"Hitchcock's Films Revisited", Robin Wood
Robin Wood
(1931-2009) was a critic and founder of the film magazine CineAction,
a journal also dedicated to a radical political agenda of socialism, feminism,
Marxism, and gay rights. Author of several monographs around filmmakers such as
Hitchcock or Ingmar Bergman, his literary work emphasizes the consistent and
individual vision that each director puts on his films. His critical career
began with the publication of the article Psychanalyse de «Psycho» for Cahiers
du Cinéma. His texts show an authorial approach similar to that of the
French film magazine, but later on, they focused on semiotic and
poststructuralist theories.
Hitchcock’s Films was one of the first books (and the first
full-length study in English) on filmmaker Alfred Hitchcock. Originally published
in the 60s, under the influence of auteurist criticism, Wood later returned to
it in the 80s to make Hitchcock’s Films
Revisited, with new essays that reflected his development as a film critic influenced
by Marxism and feminism, while revisiting and commenting his original texts,
using also his personal experiences as well as his considerations on patriarchal
/ capitalist values that are present in classic Hollywood films. The considerations
on sexuality, morality and psychoanalytical theories in Hitchcock’s oeuvre, discussing
also its cinematographic aspects (mise en
scène, editing…), makes this book, possibly, still the most important critical
study on the master, providing intelligent and passionate answers for that
unforgettable question that starts its introduction: “Why should we take
Hitchcock seriously?”
Excerpts:
“[On Vertigo] The film ends with the
magnigicent image of Scottie looking down from a great height to where Judy has
fallen: magnificent, because it so perfectly crystallizes our complexity of
response. Scottie is cured; yet his cure has destroyed at a blow both the
reality and the illusion of Judy/Madeleine, has made the illusion of Madeleine’s death real. He is cured, but empty,
desolate. Triumph and tragedy are indistinguishably fused.”

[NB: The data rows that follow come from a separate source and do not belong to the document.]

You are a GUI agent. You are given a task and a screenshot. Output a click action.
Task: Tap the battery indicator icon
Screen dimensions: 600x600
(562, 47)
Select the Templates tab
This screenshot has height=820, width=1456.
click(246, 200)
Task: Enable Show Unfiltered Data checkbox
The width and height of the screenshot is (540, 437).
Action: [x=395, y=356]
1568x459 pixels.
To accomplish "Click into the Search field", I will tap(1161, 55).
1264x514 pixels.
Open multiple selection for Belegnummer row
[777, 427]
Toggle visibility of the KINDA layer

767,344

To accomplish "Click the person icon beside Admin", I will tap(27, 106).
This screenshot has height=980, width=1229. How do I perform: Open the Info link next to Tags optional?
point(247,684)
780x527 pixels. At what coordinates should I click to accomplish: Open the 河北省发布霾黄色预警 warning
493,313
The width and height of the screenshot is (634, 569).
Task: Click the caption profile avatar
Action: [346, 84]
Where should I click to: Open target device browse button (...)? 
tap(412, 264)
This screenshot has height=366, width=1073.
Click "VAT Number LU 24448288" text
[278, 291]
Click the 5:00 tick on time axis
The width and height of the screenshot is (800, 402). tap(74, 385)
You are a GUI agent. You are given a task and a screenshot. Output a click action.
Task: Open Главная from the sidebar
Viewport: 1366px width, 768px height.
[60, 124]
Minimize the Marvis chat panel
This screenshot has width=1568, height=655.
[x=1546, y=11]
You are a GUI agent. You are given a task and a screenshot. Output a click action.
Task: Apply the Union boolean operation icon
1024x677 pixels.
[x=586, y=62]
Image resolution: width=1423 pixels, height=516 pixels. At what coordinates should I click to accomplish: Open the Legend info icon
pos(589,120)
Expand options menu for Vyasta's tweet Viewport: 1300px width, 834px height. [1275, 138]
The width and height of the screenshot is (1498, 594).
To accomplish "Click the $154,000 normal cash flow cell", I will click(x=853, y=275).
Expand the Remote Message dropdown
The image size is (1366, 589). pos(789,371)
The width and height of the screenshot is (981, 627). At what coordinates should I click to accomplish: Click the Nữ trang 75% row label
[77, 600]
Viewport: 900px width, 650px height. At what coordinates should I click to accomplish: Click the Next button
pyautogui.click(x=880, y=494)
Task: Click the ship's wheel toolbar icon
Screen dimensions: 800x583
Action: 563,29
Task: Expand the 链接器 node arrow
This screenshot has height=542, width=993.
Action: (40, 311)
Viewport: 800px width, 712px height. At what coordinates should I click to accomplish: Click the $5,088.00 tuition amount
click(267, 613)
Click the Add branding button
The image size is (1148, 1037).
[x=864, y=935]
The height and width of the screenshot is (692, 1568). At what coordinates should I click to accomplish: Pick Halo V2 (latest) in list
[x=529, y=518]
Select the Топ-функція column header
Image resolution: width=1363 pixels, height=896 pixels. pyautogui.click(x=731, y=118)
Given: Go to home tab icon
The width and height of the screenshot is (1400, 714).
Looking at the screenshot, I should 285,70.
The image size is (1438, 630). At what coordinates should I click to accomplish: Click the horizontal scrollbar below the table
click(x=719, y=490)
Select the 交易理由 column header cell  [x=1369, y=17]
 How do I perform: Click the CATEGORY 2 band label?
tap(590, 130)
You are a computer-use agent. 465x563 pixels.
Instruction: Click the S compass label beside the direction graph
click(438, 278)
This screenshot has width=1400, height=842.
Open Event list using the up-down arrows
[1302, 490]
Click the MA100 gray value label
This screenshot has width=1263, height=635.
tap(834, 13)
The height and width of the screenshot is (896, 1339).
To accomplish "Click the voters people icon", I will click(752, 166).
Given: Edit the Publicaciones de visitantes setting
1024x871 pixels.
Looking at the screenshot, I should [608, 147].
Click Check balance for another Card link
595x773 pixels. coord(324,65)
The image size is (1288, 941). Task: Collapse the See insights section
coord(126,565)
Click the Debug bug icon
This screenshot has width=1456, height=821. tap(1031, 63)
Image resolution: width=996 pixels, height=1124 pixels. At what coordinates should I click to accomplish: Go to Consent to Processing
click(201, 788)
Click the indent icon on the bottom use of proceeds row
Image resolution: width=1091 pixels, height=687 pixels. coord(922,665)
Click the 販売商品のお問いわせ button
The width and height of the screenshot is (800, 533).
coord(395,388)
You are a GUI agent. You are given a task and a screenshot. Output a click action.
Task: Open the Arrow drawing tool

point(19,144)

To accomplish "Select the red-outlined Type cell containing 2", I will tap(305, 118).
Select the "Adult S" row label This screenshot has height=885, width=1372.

“[On Psycho] Much of the film’s significance
is summed up in a single visual metaphor, making use again of eyes, occurring
at the film’s focal point (the murder of Marion): the astonishing cut from the
close-up of the water and blood spiralling
down the drain, to the close-up of the eye of the dead girl, with the
camera spiralling outward from it. It
is as if we have emerged from the depths behind
the eye, the round hole of the drain leading down into an apparently bottomless
darkness, the potentialities for horror that lie in the depths of us all, and which
have their source in sex, which the remainder of the film is devoted to
sounding.”
“[On Marnie] Now, Hitchcock is not Preminger:
he doesn’t want merely to show us a
woman caught in this condition, he wants to convey to us the feeling of the
condition itself – wants us to experience it directly as Marnie experiences it,
as far as that is possible. What better, simpler, more beautifully economical
and direct way than by these red flashes that suffuse the whole screen, filling
us, too, with a feeling of panic (we know no more than Marnie what they mean),
conveying this sense of being plunged abruptly, arbitrarily, into unreality?
“It is
symptomatic that the most obvious legacy of Hitchcock’s Jesuit education should
be the lingering fascination with Hell and damnation, often concretized in the
detail of the films. When Uncle Charlie arrives in Santa Rosa (Shadow of a Doubt), the whole image is
darkened by the black smoke from the train, and the character is thereafter repeatedly
shown with smoke hanging around him from his cigarette; when Bruno pursues
Miriam through the Tunnel of Lover (Strangers
on a Train) his boat is named Pluto; when Marion Crane tells Norman Bates
that she “thought she must have gotten off the right road,” he replies that “Nobody
ever comes here unless they’ve done that.” It is to these “damned” characters (ambiguously
lost souls or devils) that Hitchcock’s strongest interest gravitates, giving us
some of the most vividly realized performances in his films; one looks in vain
for any compensating intimation of Heaven.”